_RECORD SET_
[Start of Attachment]

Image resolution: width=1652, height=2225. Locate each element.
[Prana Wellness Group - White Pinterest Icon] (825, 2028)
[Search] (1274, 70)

[End of Attachment]
[Start of Attachment]

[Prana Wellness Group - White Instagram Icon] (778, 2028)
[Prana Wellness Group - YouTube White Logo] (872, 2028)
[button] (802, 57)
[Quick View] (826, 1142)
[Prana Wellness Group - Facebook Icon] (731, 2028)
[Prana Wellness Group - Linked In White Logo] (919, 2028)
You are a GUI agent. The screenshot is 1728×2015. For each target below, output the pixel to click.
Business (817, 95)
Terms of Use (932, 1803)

[End of Attachment]

_WHAT THIS TASK INVOLVES_
Reproduce word for word the material above, starting with the line that has "[Prana Wellness Group - Linked" and stopping after the line that has "Terms of Use (932, 1803)".

_FINISHED EXERCISE_
[Prana Wellness Group - Linked In White Logo] (919, 2028)
You are a GUI agent. The screenshot is 1728×2015. For each target below, output the pixel to click.
Business (817, 95)
Terms of Use (932, 1803)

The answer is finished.